The girls bring the clothes to the counter, start to ring them up. The slut pulls out her wallet with the photos of Cal.

“Have you seen him?” she says.

“Su marido? Qué guapo!” they say. They look at the crystal set on the table in the photo and call the other girls over so they can all look at how lovely it is.

“No, not my husband,” the slut says. “Have you seen him?” she says again. The long-haired girls nod their heads and smile and take her credit card from her and charge her account and fold up her new clothes and put them in bags with more words on them. Words like Kick and Hot, written in bold slants on pink-colored see-through plastic.

Our brother waits outside on a bench looking at a map of the town. He keeps turning the map in a circle one way, and then the other way, trying to find where they are.

“How do you feel about a brother or sister?” the slut says.

“I’ve found the church, but which one,” our brother says, still at the map his finger on an icon with a steeple.

“I thought it was early menopause, but it’s not, I can feel kicks and bold punches,” she says.

“No, it’s menopause,” our brother says. “You haven’t seen my father for months,” he says. He starts to circle places with a pen, the consulate and passport offices and banks to change money.

“I’m too tired,” she says, when our brother wants to head first for the bank to ask if our father’s been there for transactions. They sit and eat lunch by the water instead, ordering garlic soup and rabbit with mayonnaise. The old stooped-over waiter explained to them what conejo meant on the menu by holding up his liver-spotted hands like paws and taking hops across the patio. He hopped all the way down the street and back and then stopped at their table again and bent over and waved his hand behind him like a wiggling tail.

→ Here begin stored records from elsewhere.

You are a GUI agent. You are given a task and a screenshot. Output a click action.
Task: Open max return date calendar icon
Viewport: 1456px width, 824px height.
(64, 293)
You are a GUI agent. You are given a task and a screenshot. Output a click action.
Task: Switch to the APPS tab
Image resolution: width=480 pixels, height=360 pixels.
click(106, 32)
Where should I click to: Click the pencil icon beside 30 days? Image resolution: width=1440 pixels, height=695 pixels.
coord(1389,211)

“How do you say, ‘Whatever they pay you they don’t pay you enough?’” our brother wants to know, so he can say it to the waiter.

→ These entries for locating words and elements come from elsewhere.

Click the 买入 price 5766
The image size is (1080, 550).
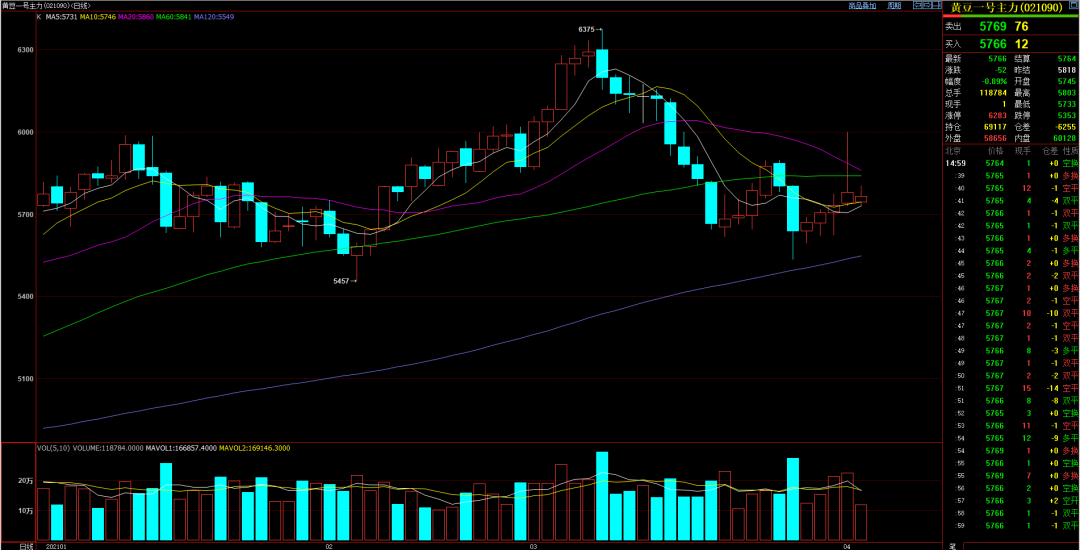tap(994, 44)
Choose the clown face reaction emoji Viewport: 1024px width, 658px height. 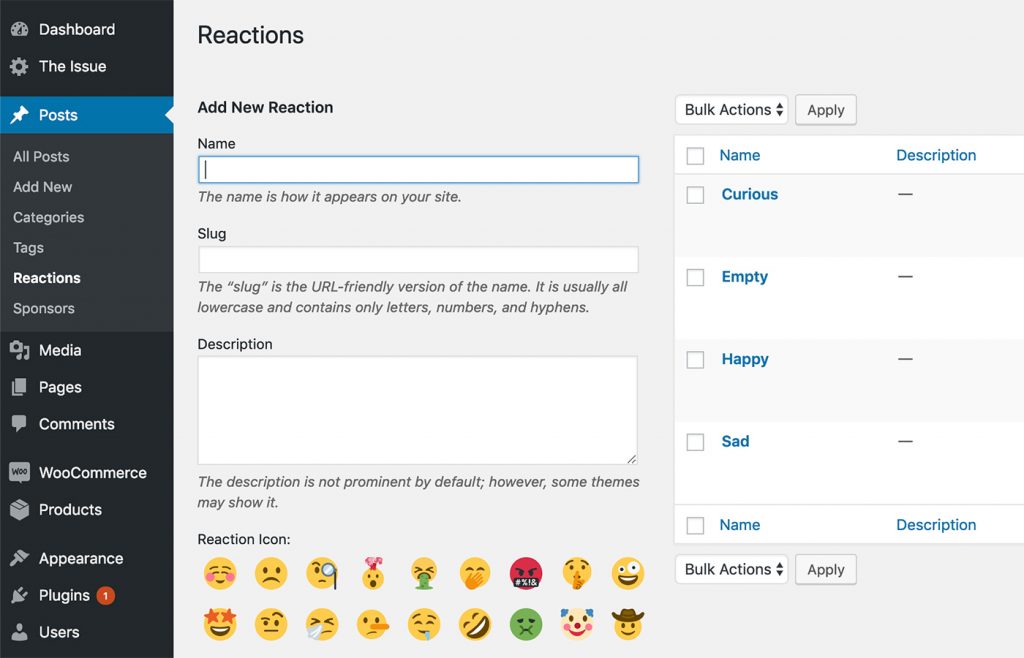click(x=577, y=625)
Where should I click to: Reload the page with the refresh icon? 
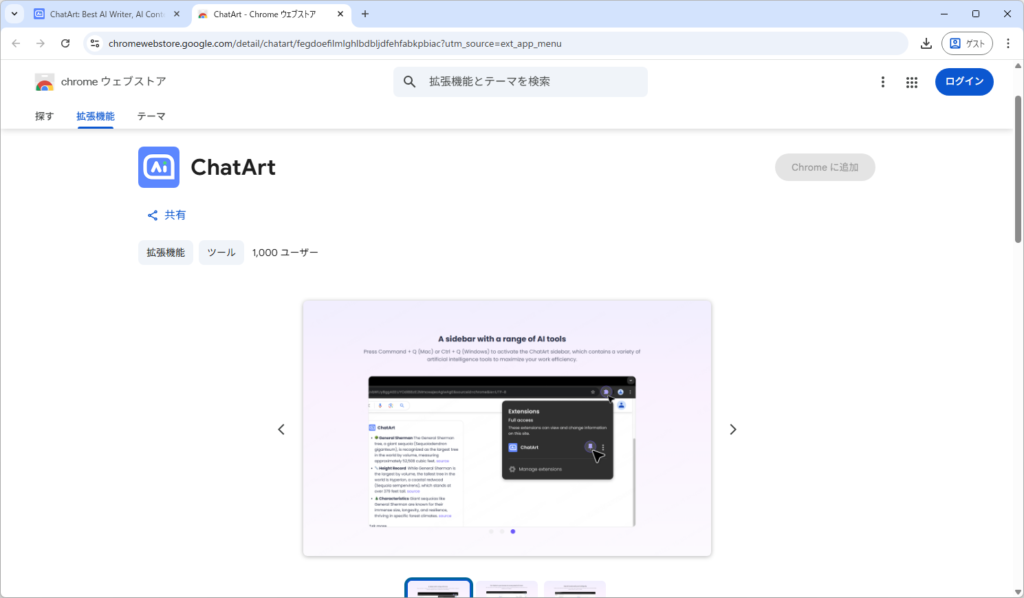[x=66, y=44]
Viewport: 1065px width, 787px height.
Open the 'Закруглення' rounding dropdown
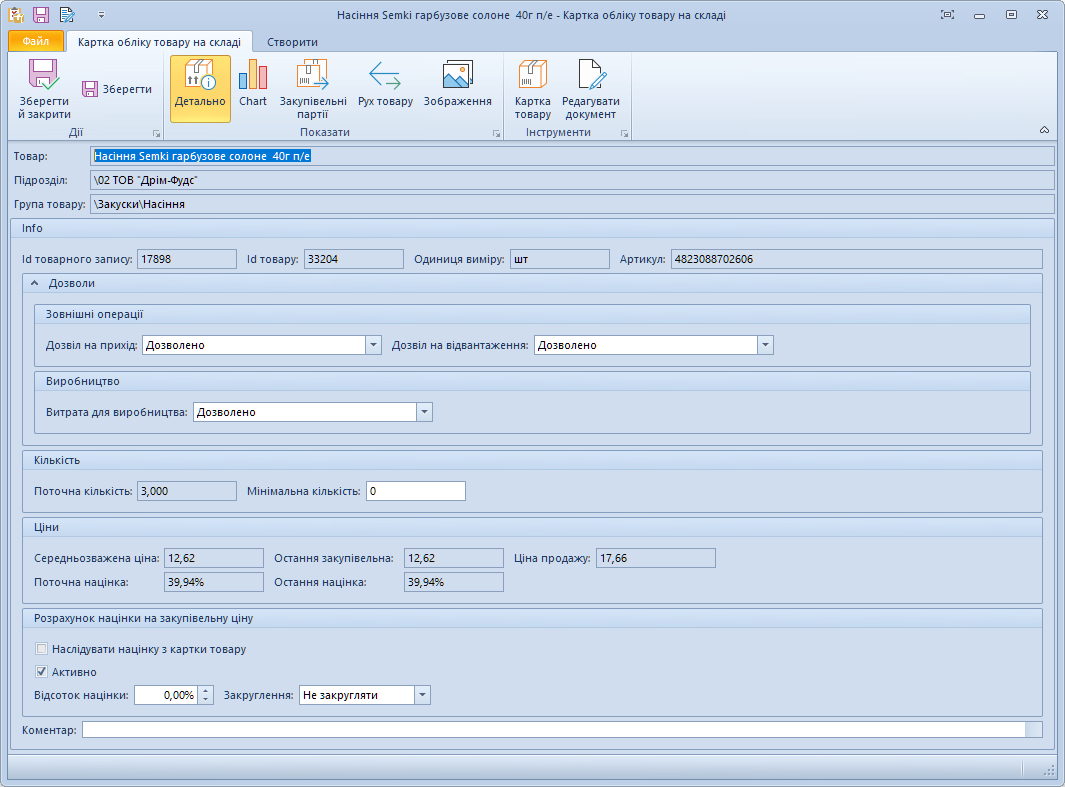[x=422, y=695]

“Just say ‘energy,’” the slut says, “or ‘toxic.’ It means something here,” she says.

They stop on a bridge and look out over a fast-running muddy-colored river. They read in a guidebook that the bad smell in the air comes from a paper plant.

“Would you be here if you could be not here?” our brother asks the slut.

“Isn’t this the south?” she says.

“There’s the south and there’s the south and this is one south where no one wants to be,” our brother says and so they rent a car and drive over winding roads, passing walls where cars have lost control, breaking through and smashing down below. The slut holds our brother’s arm in fear the whole time that he drives.

“Let go,” he says. “I can hardly steer.”

“Stop the car,” she says.

“Here?” our brother says.

“We’ve got to look over the edge, check if we can see him in a crashed-up car below.”

“Oh, no,” our brother says, “we’re not even sure he’s here in Spain, we’re not going to start imagining him here in unimaginable accidents on top of it all.”

“You could be the godfather,” the slut says.

“I’d be the brother already,” our brother says.

“Perhaps it’s a boy, you could teach him what you know,” the slut says.

“And what would that be?” our brother says.

“Teach him not to learn what you never bothered to learn,” the slut says.